What does the model put in the save directory?
config.cfg: A configuration file containing the model hyperparameters. Since hyperparameters can come from a variety of different sources (including multiple config files and command line arguments), this is necessary for restoring it later and remembering what hyperparameters were used.
HEAD: The github repository head--keeps track of the current github build, so that if the current github version is incompatible with the trained model, the researcher knows which commit they need to restore to run it.
history.pkl: A python pickle file containing a dictionary of training and validation history.
<model name>: tensorflow checkpoint file indicating which model to restore.
<model name>-trained-<number>(.txt): tensorflow model after training for
rels.txt: Vocabulary files containing all words/tags/labels in the training set and their frequency, sorted by frequency.
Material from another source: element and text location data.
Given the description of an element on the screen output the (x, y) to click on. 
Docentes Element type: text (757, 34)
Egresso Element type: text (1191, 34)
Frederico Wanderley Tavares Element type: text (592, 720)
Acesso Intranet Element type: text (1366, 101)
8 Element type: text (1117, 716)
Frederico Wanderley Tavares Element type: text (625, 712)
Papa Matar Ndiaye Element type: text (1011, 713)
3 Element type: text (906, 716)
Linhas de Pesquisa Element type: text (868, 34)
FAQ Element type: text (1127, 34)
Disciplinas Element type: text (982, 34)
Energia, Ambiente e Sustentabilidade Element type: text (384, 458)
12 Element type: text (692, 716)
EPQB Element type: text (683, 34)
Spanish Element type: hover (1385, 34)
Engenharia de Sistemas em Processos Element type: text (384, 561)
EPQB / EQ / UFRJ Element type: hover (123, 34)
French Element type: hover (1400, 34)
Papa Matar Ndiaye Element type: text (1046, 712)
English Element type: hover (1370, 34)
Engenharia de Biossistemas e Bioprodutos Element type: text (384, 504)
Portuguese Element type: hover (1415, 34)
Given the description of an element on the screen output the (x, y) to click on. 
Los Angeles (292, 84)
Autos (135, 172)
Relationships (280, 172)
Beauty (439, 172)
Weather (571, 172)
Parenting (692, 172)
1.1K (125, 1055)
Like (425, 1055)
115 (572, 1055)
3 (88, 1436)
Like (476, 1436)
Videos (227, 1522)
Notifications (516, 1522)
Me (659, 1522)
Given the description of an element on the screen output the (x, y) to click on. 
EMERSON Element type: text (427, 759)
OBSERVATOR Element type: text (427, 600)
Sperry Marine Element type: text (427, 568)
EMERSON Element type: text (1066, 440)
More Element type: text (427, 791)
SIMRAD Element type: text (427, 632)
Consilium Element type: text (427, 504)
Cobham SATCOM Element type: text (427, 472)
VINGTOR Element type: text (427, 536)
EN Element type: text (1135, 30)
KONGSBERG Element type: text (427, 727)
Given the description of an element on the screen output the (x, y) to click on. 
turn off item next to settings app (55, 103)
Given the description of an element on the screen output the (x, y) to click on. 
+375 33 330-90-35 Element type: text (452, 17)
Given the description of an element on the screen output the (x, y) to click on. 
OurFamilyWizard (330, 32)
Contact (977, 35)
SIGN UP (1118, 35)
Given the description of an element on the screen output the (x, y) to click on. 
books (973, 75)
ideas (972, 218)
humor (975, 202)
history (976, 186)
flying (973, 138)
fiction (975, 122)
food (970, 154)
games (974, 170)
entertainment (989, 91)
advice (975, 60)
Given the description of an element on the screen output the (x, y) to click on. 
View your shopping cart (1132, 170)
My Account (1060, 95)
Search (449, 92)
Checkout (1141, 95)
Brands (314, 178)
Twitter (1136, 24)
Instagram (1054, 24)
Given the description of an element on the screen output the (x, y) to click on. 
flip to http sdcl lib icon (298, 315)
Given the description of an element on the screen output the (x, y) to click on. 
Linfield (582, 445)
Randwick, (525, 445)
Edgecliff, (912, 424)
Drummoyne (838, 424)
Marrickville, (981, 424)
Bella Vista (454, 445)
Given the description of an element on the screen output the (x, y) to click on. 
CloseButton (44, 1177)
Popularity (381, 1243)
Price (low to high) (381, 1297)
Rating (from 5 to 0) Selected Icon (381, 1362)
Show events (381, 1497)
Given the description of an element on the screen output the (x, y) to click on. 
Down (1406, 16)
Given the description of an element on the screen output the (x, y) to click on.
sanitycheck.txt: The model's validation output. The sentences are grouped by bucket, not in the original order they were observed in the file, and the parses are chosen greedily rather than using any MST parsing algorithm to ensure well-formedness. Predicted heads/relations are put in second-to-last two columns, and gold heads/relations are put in the last two columns.
scores.txt: The model's self-reported unlabeled/labeled accuracy scores. As previously stated, don't trust these numbers too much--use the perl script.
test.conllu: The parsed validation and test datasets.